> Problems to solve:
A - In the lecture on tech and auto margins, revise the passage from "Their aggregate operating" to "the margins high.", putting "Adobe" in place of "Microsoft".
B - Resume the lecture on valuing Tesla, continuing after its final sentence.

*** Document segment

Now, Amazon doesn't look profitable, but part of that is an illusion,
because the shipping cost that they accumulate for Amazon Prime,
if you add that back, their margins are about 50%.
In fact, collectively, if you look at the FAANG plus Microsoft's, you get about 20%.
Incidentally the company that is closest to a software company here is Microsoft,
the most, perhaps the second largest market cap company in the world, but its revenue is only 130 billion.
So keep that in mind, auto companies might not be as valuable, but they have big revenues,
but their margins are not as good as the tech companies.
(07:07) So here's my first question I have for you:
whatever you story is for Tesla, it's an auto company,
it's an auto plus software company, an auto plus software plus or you know, ride-sharing company,
you put in whatever story you want and pick an end game.
Don't worry about growth rates,
think about what the revenues will look like in ten years if they succeed.
It could be 65 billion, will be Renault-like;
100 billion, BMW-like;
150 billion, which would make them close to Ford and Honda;
200 billion, Daimler;
300 billion, Toyota and Volkswagen;
or maybe you have a story you want to tell that's different,
you could make it 500 billion if you want, if you set the growth rate to 50% or 60%.
(07:47) Now let's move to the second lever, the profitability lever.
Again, let's start with the business that actually are (?), the automobile business, and the news doesn't look good here.
Automobile companies have terrible profit margins, the median margins are 3% - 4%, no matter where you look in the globe
and there are lots of companies that lose money.
It is true that the Toyotas and the Volkswagens might make money,
but collectively this is a business that is not profitable.
Well, the news is much better when you move to the tech companies,
tech companies have a median operating margin of 10.25%, and I'm including both software and hardware.
It's even better if you look at the FAANG stocks, the most successful tech companies.
Their aggregate operating margin - I added up the operating income for all of the FAANG stocks plus Microsoft,
and added up the revenues, and I get about 20% - 19.87%.
再把它们的营收加总到一起去算，就会得到高达20% (19.87%) 的总和经营利润率
And if you focus just on software companies, the margins are even higher.
Now you are saying, "why are margins so much higher in tech"
and even the most successful pure automobile in history could never deliver margins like this,
and here's a reason.
You are a software company and somebody orders an extra unit,
let's say you are Microsoft and somebody want it right now.
Remember you're ordering it online, there's no cost associated with the extra units, almost all profit.
The cost of goods sold on the marginal unit is very low, that's what makes the margins high.
In contrast, for automobile company, even the most efficient ones, the cost of making a car is never going to be 5% or 10%.
You'd think, "what about a company like Apple, that sells the iPhone?"
You know that iPhone sells for about $1000, but the cost to make the iPhone is only $400, it's only 40% of revenues.
There's a reason why margins are so much higher in this business.
So you ready? You can choose a margin.

******
*** Data provided

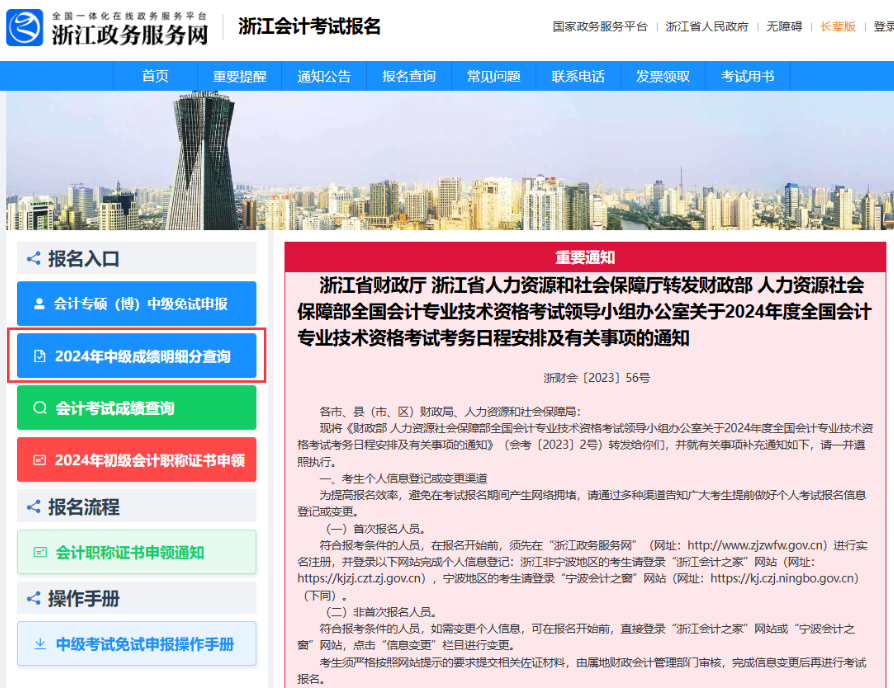Viewport: 894px width, 688px height.
Task: Click the person icon on 会计专硕（博）中级免试申报 button
Action: tap(37, 304)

******

> Outputs in order:
A -
Their aggregate operating margin - I added up the operating income for all of the FAANG stocks plus Adobe,
and added up the revenues, and I get about 20% - 19.87%.
再把它们的营收加总到一起去算，就会得到高达20% (19.87%) 的总和经营利润率
And if you focus just on software companies, the margins are even higher.
Now you are saying, "why are margins so much higher in tech"
and even the most successful pure automobile in history could never deliver margins like this,
and here's a reason.
You are a software company and somebody orders an extra unit,
let's say you are Adobe and somebody want it right now.
Remember you're ordering it online, there's no cost associated with the extra units, almost all profit.
The cost of goods sold on the marginal unit is very low, that's what makes the margins high.

B -
You can go with the median for the auto industry, think "that's what they are";
you can give them some technology median, maybe it's a software company;
I don't know, that'll be really tough to make it all software, maybe they'll approach the FAANG Aggregate;
or maybe you believe there'll be some kind of a blended company, where the margins are going to fall somewhere between auto and technology,
that's basically what I assume with my 12%, because it can't be just purely an auto company.
(10:09) Now let's talk about investment efficiency, again let's look at the auto business.
The way I'm gonna measure investment efficiency is how many dollars of revenues you'd get for every dollar of capital you invest
Again, looking at the automobile business, you can see that you have to invest a lot to grow,
because these assembly plants cost a lot, so you can see the median number for that is about $1.37.
A really, really efficient auto company can generates about $2.4 in revenues for every dollar of capital invested.
Now what does it look like for tech companies?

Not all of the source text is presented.